CONSIGNE: D'après l'extrait fourni, sur quel produit portaient les taxes « punitives » que les États-Unis ont décidé de suspendre ?

EXTRAIT FOURNI:
┌──
La tournée de Joe Biden qui a débuté il y a une semaine par le sommet du G7 en Cornouailles et s’est terminée par la rencontre mercredi dernier avec Vladimir Poutine, est incontestablement un succès pour le président américain.
Certes, certains pourront dire qu’il n’y avait rien à attendre à court terme de cette visite et ces rencontres avec les chefs d’Etat et de gouvernement européens, mais aussi canadien et japonais, outre les pays qui figuraient parmi les invités.
Un effet positif immédiat pour l’Europe et la France
On notera tout de même que les Etats-Unis et l’Europe ont, dans un premier temps, enterré la hache de guerre tarifaire et fiscale dès lors que les Etats-Unis ont décidé de suspendre les taxes dites « punitives » sur le vin français importé aux Etats-Unis, qui avaient été décidées par Donald Trump à la lumière du contentieux entre Airbus et Boeing.
C’était aussi le grand retour du présentiel de nature à faciliter les échanges entre les dirigeants. Ce genre de sommet permet des rencontres bilatérales entre les dirigeants et rend possible les échanges avec les délégations nationales. Ainsi et même si le communiqué final avait été bien finalisé avant même l’arrivée de Joe Biden au Royaume-Uni, ce nouveau G7, après deux ans d’interruption en présentiel, a été bénéficiaire pour tous.
└──
EXTRAIT DES DONNÉES:
┌──
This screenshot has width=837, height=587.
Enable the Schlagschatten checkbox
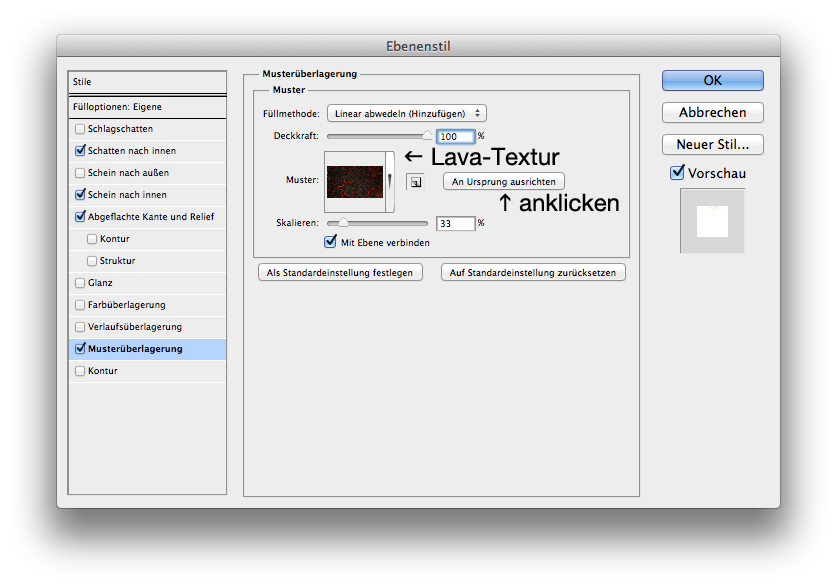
└──
RÉPONSE: Elles portaient sur le vin français importé aux États-Unis.